Wandering Son Vol. 2 picks up right where the last volume left off. Shuichi, Yoshino, and Saori are entering the 6th grade. But as the three find themselves not all in the same class, it’s the first hint that things aren’t always going to be quite so easy for Shuichi and Yoshino. What follows is a whirlwind of encounters and moments, with Shuichi and Yoshino learning more about their older transgendered friend Yuki, a class trip where Shuichi starts encountering some bullying, a potentially misplaced crush when a classmate of Shuichi’s sister sees Shuichi dressed as a girl, and even hurt feelings among the group of friends. In short, it’s life in the sixth grade, only filtered through the additional issue of being transgendered.
I love that Takako has given Shuichi and Yoshino their older friends Yuki and her boyfriend Shii; it gives the book a slightly different perspective as Yuki shows them one path that their life may eventually lead, as well as someone that they can theoretically talk to and be slightly more comfortable around. At the same time, I appreciate that Takako doesn’t take the obvious tactic of them all becoming instant best-friends simply because of the transgendered connection. There’s still a certain level of uneasiness mixed in with the admiration for Shuichi and Yoshino, and I like that Takako isn’t going for the easy out. Being part of a minority offers people an obvious introduction, but she doesn’t confuse that for a universal pass.
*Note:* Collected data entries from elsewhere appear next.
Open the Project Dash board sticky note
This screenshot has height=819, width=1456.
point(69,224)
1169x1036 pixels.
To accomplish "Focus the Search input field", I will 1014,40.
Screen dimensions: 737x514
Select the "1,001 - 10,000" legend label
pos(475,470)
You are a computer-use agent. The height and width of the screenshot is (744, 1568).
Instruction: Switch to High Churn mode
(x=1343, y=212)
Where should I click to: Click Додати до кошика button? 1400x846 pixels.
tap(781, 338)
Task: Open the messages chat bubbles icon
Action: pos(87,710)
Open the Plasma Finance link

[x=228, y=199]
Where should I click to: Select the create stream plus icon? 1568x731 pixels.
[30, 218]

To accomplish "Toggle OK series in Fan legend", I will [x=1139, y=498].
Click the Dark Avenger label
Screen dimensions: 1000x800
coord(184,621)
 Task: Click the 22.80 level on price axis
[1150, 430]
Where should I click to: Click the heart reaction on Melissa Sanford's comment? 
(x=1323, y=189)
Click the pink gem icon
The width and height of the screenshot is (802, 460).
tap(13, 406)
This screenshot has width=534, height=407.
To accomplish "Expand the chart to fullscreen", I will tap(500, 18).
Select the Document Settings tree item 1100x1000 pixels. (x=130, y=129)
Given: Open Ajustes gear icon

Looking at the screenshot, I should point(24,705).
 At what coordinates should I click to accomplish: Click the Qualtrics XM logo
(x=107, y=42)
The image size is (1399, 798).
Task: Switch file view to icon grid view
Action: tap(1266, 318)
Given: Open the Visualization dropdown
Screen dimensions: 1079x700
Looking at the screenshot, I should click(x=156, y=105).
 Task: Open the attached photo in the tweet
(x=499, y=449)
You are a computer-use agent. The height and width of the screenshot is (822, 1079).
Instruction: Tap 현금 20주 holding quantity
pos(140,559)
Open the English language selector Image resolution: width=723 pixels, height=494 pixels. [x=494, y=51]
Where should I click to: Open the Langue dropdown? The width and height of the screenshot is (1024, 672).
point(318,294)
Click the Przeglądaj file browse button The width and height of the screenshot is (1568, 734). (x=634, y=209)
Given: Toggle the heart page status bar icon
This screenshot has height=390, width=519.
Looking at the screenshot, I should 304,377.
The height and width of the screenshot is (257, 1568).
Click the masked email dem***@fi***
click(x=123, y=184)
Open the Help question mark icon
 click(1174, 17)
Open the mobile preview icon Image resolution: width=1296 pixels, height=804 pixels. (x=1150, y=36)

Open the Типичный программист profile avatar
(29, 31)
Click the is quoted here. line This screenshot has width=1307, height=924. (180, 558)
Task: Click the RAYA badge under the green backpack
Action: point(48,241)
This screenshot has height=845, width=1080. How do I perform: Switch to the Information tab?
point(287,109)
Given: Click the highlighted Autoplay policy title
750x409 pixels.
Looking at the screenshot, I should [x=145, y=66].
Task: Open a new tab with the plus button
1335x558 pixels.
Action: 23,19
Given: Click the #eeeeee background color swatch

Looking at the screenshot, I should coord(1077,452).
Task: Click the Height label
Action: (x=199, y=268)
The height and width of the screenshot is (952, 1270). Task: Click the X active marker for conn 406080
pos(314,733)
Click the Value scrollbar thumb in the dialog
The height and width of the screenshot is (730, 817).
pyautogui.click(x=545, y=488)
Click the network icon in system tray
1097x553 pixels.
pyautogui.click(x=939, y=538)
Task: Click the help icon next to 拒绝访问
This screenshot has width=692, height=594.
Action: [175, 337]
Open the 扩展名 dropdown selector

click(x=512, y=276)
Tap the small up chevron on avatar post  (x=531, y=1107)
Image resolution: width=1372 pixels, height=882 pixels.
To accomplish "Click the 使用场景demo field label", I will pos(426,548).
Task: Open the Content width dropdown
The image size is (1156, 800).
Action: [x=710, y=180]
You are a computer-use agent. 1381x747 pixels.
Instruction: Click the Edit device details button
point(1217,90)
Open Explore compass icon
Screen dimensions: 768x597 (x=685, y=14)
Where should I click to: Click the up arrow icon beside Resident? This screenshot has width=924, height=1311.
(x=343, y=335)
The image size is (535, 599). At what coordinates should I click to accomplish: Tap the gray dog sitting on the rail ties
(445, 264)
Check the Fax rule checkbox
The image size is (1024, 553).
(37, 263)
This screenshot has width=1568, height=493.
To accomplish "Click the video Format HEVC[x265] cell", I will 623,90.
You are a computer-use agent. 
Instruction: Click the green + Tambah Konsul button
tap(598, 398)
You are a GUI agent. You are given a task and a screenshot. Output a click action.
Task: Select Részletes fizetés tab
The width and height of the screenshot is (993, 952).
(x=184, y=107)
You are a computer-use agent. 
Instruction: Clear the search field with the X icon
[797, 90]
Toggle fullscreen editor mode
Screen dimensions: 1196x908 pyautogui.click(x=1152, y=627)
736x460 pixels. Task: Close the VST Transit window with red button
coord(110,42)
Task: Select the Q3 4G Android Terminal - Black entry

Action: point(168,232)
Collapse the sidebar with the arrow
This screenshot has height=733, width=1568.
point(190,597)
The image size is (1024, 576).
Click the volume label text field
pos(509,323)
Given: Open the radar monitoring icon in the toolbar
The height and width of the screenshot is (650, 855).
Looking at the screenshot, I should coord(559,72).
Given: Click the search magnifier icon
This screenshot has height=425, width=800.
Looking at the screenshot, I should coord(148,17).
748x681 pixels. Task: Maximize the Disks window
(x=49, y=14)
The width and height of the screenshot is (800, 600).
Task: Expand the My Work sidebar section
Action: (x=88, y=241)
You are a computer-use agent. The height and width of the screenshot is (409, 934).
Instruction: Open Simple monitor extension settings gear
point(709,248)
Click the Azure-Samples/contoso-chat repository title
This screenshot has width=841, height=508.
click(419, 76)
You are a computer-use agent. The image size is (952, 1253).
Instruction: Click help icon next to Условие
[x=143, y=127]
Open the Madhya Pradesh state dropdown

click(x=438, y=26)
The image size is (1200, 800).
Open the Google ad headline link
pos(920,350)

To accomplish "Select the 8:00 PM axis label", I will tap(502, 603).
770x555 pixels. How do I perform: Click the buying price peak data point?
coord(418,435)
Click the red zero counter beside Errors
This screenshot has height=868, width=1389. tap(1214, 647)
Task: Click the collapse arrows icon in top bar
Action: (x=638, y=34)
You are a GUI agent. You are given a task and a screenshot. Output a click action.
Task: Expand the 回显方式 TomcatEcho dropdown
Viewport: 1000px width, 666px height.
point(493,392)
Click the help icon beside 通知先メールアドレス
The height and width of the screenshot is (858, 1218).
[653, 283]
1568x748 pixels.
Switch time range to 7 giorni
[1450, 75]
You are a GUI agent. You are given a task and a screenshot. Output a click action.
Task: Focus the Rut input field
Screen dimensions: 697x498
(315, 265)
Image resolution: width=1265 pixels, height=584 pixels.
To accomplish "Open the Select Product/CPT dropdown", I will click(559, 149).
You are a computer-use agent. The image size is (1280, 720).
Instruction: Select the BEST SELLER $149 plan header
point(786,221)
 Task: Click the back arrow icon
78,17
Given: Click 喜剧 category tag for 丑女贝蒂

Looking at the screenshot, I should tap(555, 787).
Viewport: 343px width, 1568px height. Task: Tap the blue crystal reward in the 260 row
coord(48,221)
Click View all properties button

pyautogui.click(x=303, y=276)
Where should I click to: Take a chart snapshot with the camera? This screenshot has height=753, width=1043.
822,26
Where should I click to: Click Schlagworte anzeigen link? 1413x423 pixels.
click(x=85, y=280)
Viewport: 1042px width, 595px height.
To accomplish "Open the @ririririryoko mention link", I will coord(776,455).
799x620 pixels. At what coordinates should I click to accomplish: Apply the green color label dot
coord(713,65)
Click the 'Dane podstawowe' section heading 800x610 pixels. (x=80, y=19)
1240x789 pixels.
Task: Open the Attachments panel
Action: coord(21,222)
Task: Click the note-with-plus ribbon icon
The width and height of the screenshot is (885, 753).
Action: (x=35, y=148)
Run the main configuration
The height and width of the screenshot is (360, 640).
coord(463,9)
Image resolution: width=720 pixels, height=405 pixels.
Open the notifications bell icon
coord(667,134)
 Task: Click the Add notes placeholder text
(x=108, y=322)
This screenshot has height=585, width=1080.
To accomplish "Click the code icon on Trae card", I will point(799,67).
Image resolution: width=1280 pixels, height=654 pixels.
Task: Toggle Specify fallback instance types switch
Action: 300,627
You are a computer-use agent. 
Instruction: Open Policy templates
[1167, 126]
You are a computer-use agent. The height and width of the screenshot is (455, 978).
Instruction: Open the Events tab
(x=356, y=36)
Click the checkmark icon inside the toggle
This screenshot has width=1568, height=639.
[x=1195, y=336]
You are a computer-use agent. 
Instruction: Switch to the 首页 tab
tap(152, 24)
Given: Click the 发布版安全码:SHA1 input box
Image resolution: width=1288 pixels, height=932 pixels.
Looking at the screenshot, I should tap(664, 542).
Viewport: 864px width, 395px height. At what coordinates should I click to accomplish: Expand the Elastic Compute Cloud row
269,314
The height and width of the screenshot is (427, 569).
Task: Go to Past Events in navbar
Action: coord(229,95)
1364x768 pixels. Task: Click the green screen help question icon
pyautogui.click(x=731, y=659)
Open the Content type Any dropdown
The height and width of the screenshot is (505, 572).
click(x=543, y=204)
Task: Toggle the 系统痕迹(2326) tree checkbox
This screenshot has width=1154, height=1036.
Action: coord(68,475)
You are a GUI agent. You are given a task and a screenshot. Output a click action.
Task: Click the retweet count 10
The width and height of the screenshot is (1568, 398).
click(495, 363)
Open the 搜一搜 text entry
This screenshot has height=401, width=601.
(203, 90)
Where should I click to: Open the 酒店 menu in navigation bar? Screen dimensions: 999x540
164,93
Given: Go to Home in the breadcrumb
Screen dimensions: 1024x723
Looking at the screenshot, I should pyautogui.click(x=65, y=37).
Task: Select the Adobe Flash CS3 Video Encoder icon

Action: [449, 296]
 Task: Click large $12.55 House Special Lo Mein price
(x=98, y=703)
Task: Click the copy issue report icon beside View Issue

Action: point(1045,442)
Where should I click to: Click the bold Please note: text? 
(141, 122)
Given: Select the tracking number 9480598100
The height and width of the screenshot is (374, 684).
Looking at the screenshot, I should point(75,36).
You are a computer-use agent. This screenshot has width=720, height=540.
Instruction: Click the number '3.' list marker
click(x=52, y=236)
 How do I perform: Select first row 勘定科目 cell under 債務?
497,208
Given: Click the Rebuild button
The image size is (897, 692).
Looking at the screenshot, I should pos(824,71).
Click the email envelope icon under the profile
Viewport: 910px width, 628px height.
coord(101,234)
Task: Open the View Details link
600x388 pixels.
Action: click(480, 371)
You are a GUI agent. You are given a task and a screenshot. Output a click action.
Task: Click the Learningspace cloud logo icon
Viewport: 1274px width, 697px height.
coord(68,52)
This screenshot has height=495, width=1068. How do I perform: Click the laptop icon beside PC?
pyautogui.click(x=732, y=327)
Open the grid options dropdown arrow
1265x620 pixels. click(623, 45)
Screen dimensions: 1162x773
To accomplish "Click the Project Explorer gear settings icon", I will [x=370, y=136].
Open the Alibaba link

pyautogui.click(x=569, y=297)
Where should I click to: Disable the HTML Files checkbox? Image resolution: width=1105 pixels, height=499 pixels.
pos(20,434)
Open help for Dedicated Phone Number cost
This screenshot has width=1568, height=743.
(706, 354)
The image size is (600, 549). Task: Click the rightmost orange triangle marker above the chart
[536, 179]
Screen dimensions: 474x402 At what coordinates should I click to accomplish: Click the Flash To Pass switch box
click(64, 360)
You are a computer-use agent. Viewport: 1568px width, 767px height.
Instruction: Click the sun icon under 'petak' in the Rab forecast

Then again, friendships in general aren’t taken for granted in Wandering Son Vol. 2. Saori being in a different class than Shuichi and Yoshino is already creating a rift, and Saori’s unstated jealousy of Shuichi’s relationship with Yoshino is a development that is making Saori that much more interesting. (Although, after meeting Saori’s mother, I want Saori to stick around if only because I’m dying to see her mother again, who steals an entire scene in just two pages.) At their age, friendships can start, stop, and start again at the drop of a hat, and watching something as simple as a shared journal between Shuichi and Yoshino create problems has a bite of realism that I think all readers can relate to.
It’s the school trip, though, where Wandering Son stops becoming sweet and innocent, and we start seeing the real world seep into Takako’s storytelling. Up until now, it’s been a pretty warm and innocent story for our characters; there was the occasional clash, but never anything too serious. What starts as simple childish taunting by Shuichi’s seat mate gets uglier with each interaction, with Takako completely understanding how a bully will find a weakness and continue to exploit it with larger and more powerful attacks once that vulnerability is discovered. When the phrase, "Little faggot," is spoken, in some ways the softer world of Wandering Son comes crashing down around the characters. It’s hard at that point to forget that the world is tilted against Shuichi and Yoshino, and that for every Saori, Kanako, or Yuki, there’s someone else far more unaccepting around the corner. It’s a powerful and dramatic moment, and Takako writes it pitch-perfect.
The art in Wandering Son is adorable as the first volume. Takako draws her characters with a certain air of innocence about them, with expressions of surprise and happiness bursting onto their faces in a way that makes me hope none of them ever try to become poker players. My favorite moments here, though, alongside those of unbridled joy, are when Shuichi’s sister Maho starts to figure out what’s up with her little brother. Those looks of suspicion and realization are classic, telling us everything we need to know about what’s inside of her head in one fell swoop.
Wandering Son Vol. 2 is a great sophomore collection from Takako; I feel like the slightly choppy nature from the early chapters in Vol. 1 is gone, and Takako’s starting to expand the cast and the plot in a way that provides more of a dramatic bite. Based on the class trip sequence in this volume, Takako’s just getting ready to make Wandering Son a lot more heavy and less idealized for the characters. If it goes anything like we see here, we’ve got a hell of a ride ahead of us. With beautifully designed hardcovers (and a pleasing weight and feel to the books too, with a good paper stock to boot), Wandering Son is the sort of series you’ll be proud to have on your bookshelf. I’m ready for the next volume now.